O incidente aconteceu 59 minutos após a derrota de Gauff nas quartas de final para Elina Svitolina, quando a americana recuou para trás de um muro perto da área de convocação do jogo, no interior do estádio, para bater repetidamente com sua raquete no chão.
Sem o conhecimento da terceira semente, as câmeras estavam gravando cada movimento dela e o vídeo foi transmitido para telespectadores de todo o mundo. Gauff disse que estava infeliz por não haver privacidade em nenhum lugar, exceto no vestiário.
“A questão é: somos jogadores de tênis ou animais de um zoológico onde são observados mesmo quando fazem cocô?” Swiatek disse aos repórteres depois de perder por 7-5 e 6-1 para Elena Rybakina nas quartas de final na quarta-feira.
“Tudo bem, isso é obviamente um exagero, mas seria bom ter um pouco de privacidade. Seria bom ter seu próprio processo e não ser monitorado o tempo todo.”
A americana Amanda Anisimova também disse saber que os jogadores não tinham muita privacidade no Melbourne Park, acrescentando que “manteve a cabeça baixa” até chegar ao vestiário.
“Obviamente há bons momentos que as pessoas veem e isso é emocionante. Então, quando você perde, provavelmente não há momentos tão bons”, disse Anisimova.
“O vídeo de Coco postado foi difícil porque ela não teve nenhuma palavra a dizer sobre ele.”
‘Invasão de privacidade’
A colega americana Jessica Pegula disse que a cobertura das câmeras em campo é algo que o torneio precisa reduzir, acrescentando que este ano a situação parecia pior porque eles sentiam que estavam sendo filmados constantemente.
“Eu disse: ‘Você pode deixar as meninas terem um momento privado?’” Pegula disse. “Coco não se enganou quando disse que o único lugar (seguro) é o camarim, isso é loucura.
“Vejo pessoas on-line dando zoom nos telefones dos jogadores e coisas assim.
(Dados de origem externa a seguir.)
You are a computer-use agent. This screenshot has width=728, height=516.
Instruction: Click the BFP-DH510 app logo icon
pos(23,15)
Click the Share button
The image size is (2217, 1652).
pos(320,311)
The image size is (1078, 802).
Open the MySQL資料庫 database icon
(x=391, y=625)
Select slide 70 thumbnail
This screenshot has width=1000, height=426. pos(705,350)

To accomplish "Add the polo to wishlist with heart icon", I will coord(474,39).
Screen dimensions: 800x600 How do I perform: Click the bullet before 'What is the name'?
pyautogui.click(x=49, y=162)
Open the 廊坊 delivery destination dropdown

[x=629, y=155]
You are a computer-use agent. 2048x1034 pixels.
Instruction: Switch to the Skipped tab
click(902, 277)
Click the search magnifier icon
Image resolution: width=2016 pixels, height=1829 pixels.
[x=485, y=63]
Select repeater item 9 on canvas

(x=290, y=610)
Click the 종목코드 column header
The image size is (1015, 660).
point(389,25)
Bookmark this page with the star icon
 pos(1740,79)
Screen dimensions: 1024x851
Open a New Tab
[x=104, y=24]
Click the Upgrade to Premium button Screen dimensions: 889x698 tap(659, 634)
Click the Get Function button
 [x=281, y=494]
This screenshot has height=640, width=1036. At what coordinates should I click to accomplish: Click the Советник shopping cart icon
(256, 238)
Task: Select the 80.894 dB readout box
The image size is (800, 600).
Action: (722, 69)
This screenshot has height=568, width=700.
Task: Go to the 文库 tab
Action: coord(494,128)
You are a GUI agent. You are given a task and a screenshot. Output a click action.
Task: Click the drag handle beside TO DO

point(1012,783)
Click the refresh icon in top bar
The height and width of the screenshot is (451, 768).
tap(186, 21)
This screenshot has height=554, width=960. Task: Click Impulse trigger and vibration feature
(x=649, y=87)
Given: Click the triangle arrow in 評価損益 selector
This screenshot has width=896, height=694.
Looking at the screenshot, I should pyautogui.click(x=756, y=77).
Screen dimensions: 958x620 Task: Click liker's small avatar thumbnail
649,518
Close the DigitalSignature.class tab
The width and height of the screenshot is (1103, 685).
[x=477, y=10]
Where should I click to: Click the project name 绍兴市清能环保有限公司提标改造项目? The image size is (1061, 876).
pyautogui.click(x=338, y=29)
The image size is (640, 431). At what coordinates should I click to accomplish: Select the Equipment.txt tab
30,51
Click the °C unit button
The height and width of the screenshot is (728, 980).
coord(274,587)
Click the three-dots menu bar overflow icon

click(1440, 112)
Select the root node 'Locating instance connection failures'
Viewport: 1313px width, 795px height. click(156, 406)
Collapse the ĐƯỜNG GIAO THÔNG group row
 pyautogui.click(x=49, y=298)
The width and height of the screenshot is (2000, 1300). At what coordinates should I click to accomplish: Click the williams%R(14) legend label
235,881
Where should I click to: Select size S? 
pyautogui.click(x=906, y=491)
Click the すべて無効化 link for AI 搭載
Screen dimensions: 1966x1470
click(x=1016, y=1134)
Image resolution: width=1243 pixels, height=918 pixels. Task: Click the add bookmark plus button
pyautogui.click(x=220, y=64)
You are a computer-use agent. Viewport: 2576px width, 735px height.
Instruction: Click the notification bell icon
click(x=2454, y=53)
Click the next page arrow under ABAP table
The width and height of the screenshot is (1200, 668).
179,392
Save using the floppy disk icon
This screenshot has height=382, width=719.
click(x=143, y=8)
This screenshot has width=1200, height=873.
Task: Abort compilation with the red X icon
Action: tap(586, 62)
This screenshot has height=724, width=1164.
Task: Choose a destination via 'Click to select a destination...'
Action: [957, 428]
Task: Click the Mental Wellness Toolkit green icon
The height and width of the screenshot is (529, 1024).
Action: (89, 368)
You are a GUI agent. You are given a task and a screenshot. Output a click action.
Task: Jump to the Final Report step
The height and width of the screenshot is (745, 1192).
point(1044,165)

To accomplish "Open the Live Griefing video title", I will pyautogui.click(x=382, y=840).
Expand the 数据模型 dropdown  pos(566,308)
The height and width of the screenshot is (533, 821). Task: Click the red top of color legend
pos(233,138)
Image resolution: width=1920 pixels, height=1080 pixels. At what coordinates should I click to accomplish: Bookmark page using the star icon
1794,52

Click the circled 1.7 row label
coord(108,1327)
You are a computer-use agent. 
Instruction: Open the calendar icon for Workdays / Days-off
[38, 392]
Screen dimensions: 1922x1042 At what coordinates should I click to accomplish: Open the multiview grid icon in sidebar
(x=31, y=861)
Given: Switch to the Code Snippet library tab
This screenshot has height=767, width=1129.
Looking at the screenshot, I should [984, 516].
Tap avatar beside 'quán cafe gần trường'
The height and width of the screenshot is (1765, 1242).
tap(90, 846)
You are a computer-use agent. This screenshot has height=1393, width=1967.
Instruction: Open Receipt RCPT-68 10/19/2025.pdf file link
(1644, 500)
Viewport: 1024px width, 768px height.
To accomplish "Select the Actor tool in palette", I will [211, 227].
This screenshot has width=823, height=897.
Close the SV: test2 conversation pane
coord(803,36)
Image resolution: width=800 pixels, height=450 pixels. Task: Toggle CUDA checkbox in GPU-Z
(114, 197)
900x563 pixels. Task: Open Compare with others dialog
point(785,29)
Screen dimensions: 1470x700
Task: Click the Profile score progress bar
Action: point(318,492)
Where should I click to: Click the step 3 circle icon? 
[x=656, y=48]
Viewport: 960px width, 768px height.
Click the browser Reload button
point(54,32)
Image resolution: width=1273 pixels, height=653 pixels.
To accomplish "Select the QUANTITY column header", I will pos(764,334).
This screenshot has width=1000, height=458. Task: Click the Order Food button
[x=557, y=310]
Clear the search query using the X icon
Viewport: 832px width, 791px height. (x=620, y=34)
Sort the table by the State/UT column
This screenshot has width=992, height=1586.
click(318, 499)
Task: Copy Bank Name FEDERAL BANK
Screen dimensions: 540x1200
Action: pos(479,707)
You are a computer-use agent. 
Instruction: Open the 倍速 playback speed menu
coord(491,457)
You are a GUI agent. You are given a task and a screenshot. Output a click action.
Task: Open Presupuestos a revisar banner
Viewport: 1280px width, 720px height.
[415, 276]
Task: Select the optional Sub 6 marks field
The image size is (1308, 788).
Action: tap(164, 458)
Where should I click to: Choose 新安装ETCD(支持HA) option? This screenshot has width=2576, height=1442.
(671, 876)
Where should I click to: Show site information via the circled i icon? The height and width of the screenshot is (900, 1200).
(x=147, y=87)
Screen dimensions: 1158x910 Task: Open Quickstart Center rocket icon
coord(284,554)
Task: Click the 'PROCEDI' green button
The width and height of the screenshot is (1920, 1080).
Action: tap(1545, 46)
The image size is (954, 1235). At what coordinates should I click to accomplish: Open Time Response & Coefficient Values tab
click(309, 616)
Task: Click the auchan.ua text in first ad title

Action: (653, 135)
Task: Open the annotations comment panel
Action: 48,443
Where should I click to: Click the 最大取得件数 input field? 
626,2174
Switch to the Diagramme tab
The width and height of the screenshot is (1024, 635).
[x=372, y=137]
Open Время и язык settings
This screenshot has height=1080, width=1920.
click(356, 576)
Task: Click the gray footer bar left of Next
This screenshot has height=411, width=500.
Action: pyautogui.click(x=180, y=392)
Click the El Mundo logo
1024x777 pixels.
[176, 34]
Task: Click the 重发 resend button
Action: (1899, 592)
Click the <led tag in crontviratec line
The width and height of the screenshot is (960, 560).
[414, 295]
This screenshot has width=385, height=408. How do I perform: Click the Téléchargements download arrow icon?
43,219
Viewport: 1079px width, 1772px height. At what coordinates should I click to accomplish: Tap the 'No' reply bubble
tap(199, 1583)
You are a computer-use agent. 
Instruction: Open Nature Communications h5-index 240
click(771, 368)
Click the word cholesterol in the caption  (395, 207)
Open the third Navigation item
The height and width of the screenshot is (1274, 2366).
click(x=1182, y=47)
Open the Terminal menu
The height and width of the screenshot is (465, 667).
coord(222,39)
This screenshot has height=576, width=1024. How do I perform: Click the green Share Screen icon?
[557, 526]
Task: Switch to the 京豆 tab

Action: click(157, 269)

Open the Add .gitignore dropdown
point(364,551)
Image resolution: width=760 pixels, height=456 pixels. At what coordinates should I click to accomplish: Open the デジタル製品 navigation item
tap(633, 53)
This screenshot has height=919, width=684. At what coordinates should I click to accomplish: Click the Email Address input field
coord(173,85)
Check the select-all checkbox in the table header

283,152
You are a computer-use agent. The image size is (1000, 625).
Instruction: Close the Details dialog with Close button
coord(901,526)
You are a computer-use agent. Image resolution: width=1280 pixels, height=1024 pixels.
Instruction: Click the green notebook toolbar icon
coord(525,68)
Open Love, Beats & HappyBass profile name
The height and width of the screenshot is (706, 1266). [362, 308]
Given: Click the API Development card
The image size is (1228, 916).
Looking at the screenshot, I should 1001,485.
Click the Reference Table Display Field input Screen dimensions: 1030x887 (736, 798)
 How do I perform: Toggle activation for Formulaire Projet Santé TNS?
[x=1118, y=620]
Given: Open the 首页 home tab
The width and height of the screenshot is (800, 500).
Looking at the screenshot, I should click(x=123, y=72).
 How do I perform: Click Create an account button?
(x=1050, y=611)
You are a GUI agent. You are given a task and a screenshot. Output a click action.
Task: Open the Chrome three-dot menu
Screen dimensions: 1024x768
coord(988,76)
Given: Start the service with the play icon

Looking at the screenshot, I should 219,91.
É tão desnecessário que acho que é realmente uma invasão de privacidade.”
“Estamos em campo na TV. Você entra, está assistindo TV. Literalmente, o único momento em que você não está sendo gravado é quando está se preparando para tomar banho e ir ao banheiro.”
FUTURO COM OUTROS PROFISSIONAIS
Os melhores jogadores estão sob constante escrutínio, com Swiatek destacando o forte contraste entre as ligas.
Swiatek, que também divulgou um clipe onde ela não foi autorizada a entrar no local depois de esquecer suas credenciais, observou que outros torneios do Grand Slam, como o Aberto da França e Wimbledon, oferecem áreas de santuário proibidas para câmeras e fãs.
“Existem alguns espaços onde você pode pelo menos ir quando precisar. Mas há alguns torneios onde isso não é possível e você é constantemente observado, se não pelos fãs… pelo menos pelas câmeras”, disse ela.
“Com certeza não é simples. Não acho que será assim porque somos tenistas. Temos que ser acompanhados na quadra e na imprensa.”
“Nosso trabalho não é virar meme quando você esquece sua certificação. Ah, é definitivamente engraçado. Todo mundo tem algo a dizer, mas para nós não acho que seja necessário.”
Quando questionada se ela havia conversado com os organizadores do torneio sobre o assunto, Swiatek encolheu os ombros e disse: “Qual é o objetivo?”